SteelSeries Ikari Laser , soll ja ganz gut sein..

Logitech :
Logitech G5
Logitech Mx 518

Ich spiele mit 800 DPI/CPI und manchmal hoeher,mir ist Praezision sehr wichtig,und natuerlich die Verarbeitung...
Sondertasten sind mir nicht so wichtig..

Jetzt fehlt mir nur noch Mauspad...

Roccat:
Roccat SOTA
Roccat SENSE
Roccat TAITO


Razer  :
Razer Goliathus
Razer Megasoma
Razer Destructor

SS :
SS QcK
SS 4D, 4HD, 9Hd

Welche Maus ist mit welchem Mauspad kompatibel? 

Kombi die mir gefallen sind z.b.

Die Razer-Maeuse und Destructor oder Megasoma

Xai und 4HD oder 9HD vllt QcK und Roccat Sense/Taito

Mx 518/5G wohl mit QcK

Hoffe ihr koennt mir helfen 
Gibst so ne RIESEN Auswahl


----------



## kruemelgirl (11. April 2010)

Hi, ich nutze das ROCCAT SOTA und bin voll begeistert.
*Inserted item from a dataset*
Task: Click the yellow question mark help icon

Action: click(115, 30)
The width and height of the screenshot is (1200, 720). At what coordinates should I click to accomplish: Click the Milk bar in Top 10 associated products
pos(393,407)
Ne bessere Gleiteigenschaft hatte ich bei einem Mauspad noch nicht.

Dazu habe ich ne Kone.


----------



## Lw/* (12. April 2010)

Ist die Sota glatt oder eher rau ausgelegt ?
Die Kone mag ich leider nicht so... (Die Form)


----------



## gh0st76 (12. April 2010)

Ich weiß nicht wo die Xai klobig ist. Hab die selber seit Release. Technisch gesehen die beste Hardware in einer leichten Maus. Qualitativ auch besser als andere Hersteller.

Meine Xai läuft auf einem QcK Heavy ohne Probleme. Mit dem 9HD hab ich die auch mal ne Zeit lang gespielt. Macht auch keine Probleme und das 9HD ist ein klasse Pad.


----------



## Iceti (12. April 2010)

CM Storm Sentinel auf Razer Goliathus Speed. 
Meiner Meinung nach eine gute Combo


----------



## Lw/* (12. April 2010)

CM Storm Sentinel sieht einfach nur abgedreht aus,aber irgentwie richtig GEIL  Weiß nicht, aber nein danke 

Habe mir die Xai nochmals angeguckt, nerven die rechten Sondertasten nicht irgentwie als Rechshänder, habe nebenbei noch Angst das ich mit dem Treiber nicht klar komme, FreeMove,Aim usw... Wuerde die aber gut auf z.b
Megasoma , Destructor oder Sota laufen ? Auf 4HD/9HD klappt es ja eh.
Sota soll ja ähnlich sein wie Megasoma , aber Megasoma sieht einfach nur geil aus und soll ja bisschen besser sein als Sota...Langlebig soll die jedenfalls sein,will kein Pad das ich nach nem Jahr beerdigen kann... 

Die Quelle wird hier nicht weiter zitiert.